[Stored entries]
Segment Open
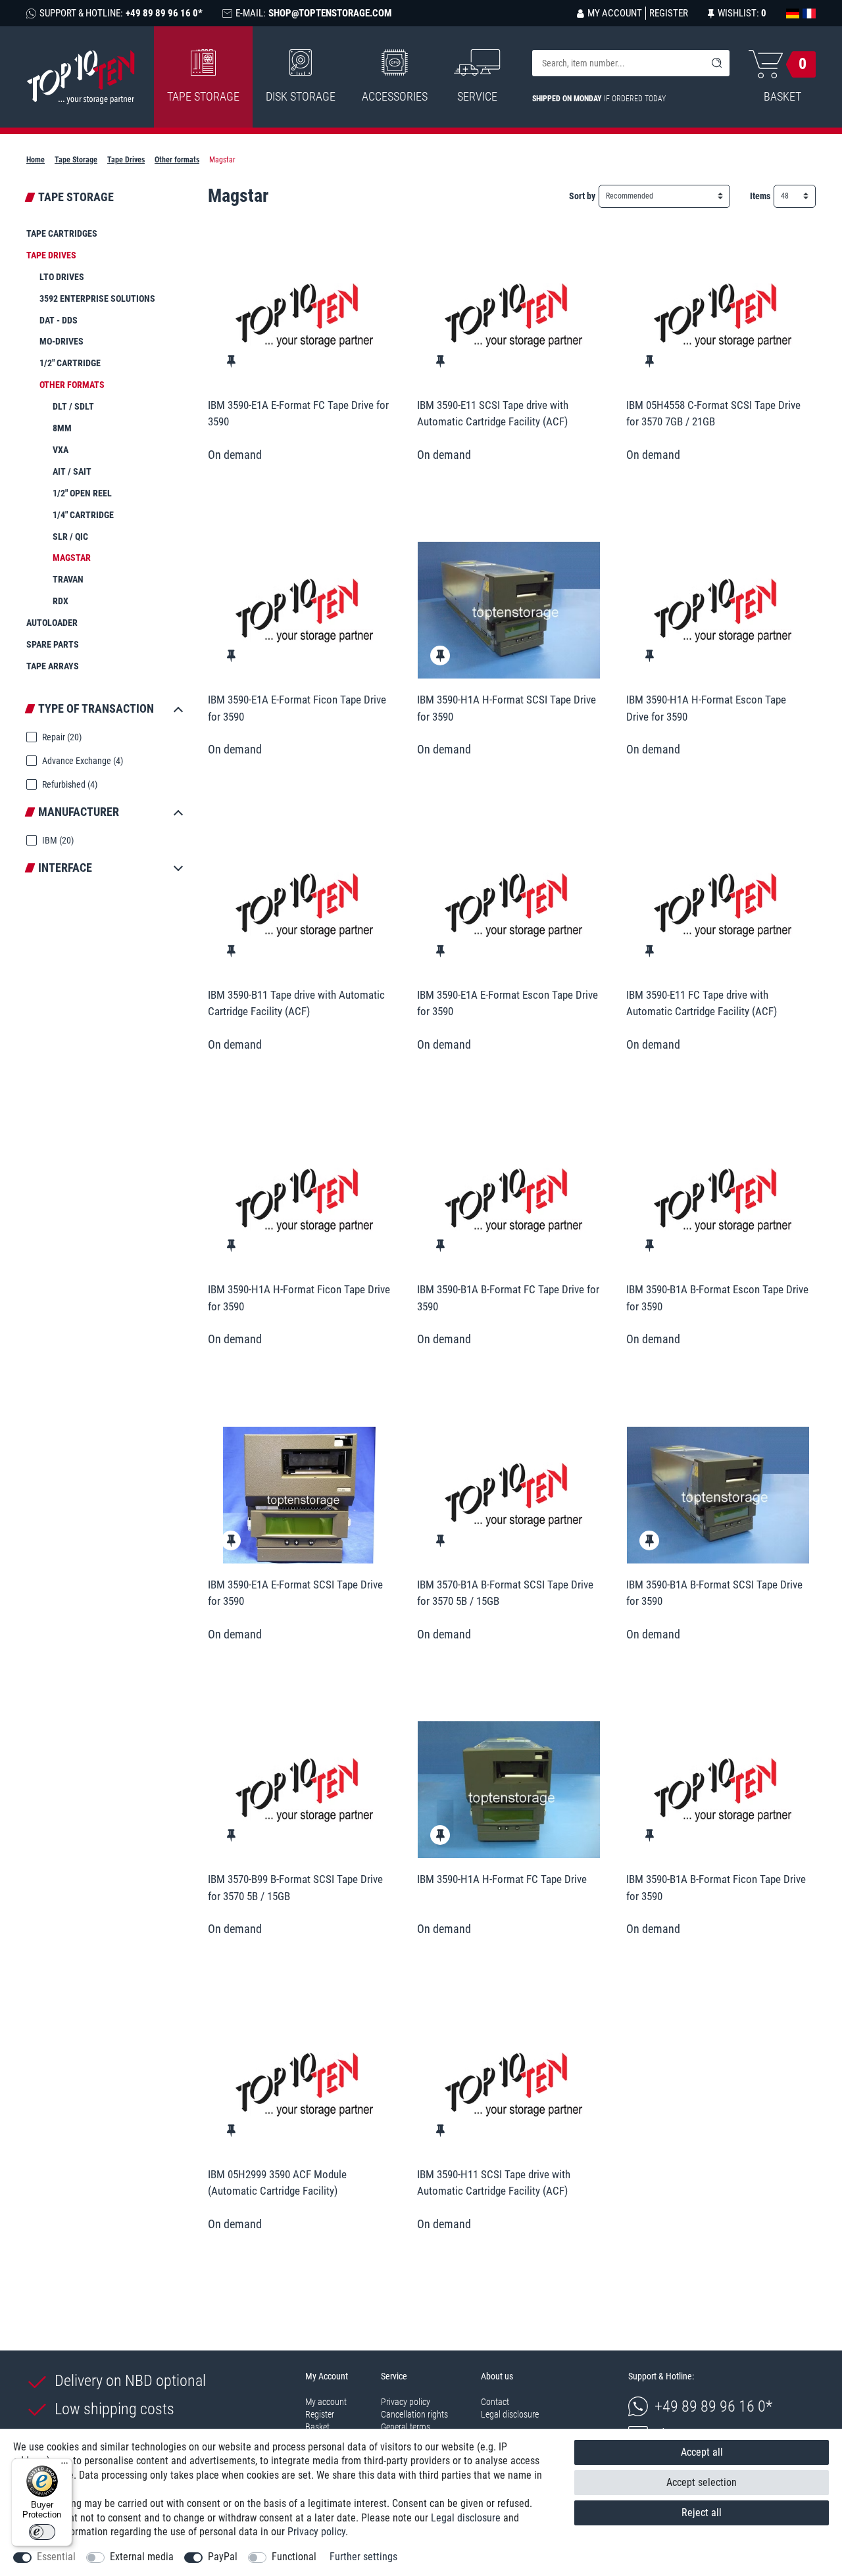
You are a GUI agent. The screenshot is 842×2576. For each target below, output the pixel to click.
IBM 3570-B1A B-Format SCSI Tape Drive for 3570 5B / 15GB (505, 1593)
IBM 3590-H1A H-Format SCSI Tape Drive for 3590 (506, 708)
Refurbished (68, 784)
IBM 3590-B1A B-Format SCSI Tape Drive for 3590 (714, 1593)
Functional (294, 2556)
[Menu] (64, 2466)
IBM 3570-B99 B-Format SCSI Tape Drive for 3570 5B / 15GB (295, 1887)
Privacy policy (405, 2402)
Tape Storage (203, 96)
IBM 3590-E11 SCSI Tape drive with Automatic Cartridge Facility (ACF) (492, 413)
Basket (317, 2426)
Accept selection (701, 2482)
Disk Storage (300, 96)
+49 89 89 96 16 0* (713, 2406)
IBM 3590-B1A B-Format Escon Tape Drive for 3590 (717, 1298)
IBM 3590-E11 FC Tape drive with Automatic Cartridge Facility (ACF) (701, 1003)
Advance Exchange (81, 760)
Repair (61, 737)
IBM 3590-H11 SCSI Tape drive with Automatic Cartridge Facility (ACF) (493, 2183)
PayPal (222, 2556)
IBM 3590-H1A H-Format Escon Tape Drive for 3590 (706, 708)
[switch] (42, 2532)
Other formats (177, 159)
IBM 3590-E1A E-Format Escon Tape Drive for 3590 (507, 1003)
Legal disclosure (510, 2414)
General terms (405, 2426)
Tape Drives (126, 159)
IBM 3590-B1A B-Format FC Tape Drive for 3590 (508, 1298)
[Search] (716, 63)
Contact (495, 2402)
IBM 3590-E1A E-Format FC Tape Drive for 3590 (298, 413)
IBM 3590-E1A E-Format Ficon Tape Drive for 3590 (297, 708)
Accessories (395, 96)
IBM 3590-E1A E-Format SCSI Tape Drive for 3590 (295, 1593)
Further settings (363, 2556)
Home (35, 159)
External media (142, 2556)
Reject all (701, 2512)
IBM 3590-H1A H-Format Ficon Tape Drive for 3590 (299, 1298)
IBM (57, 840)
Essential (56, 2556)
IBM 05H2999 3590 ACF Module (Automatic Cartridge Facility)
Segment Closed
PROBLEM STATEMENT: Retype exactly the lines from the one containing "IBM 3590-H1A H-Format Ficon" through the last line of the records above, including both.

ANSWER BOX:
IBM 3590-H1A H-Format Ficon Tape Drive for 3590 (299, 1298)
IBM (57, 840)
Essential (56, 2556)
IBM 05H2999 3590 ACF Module (Automatic Cartridge Facility)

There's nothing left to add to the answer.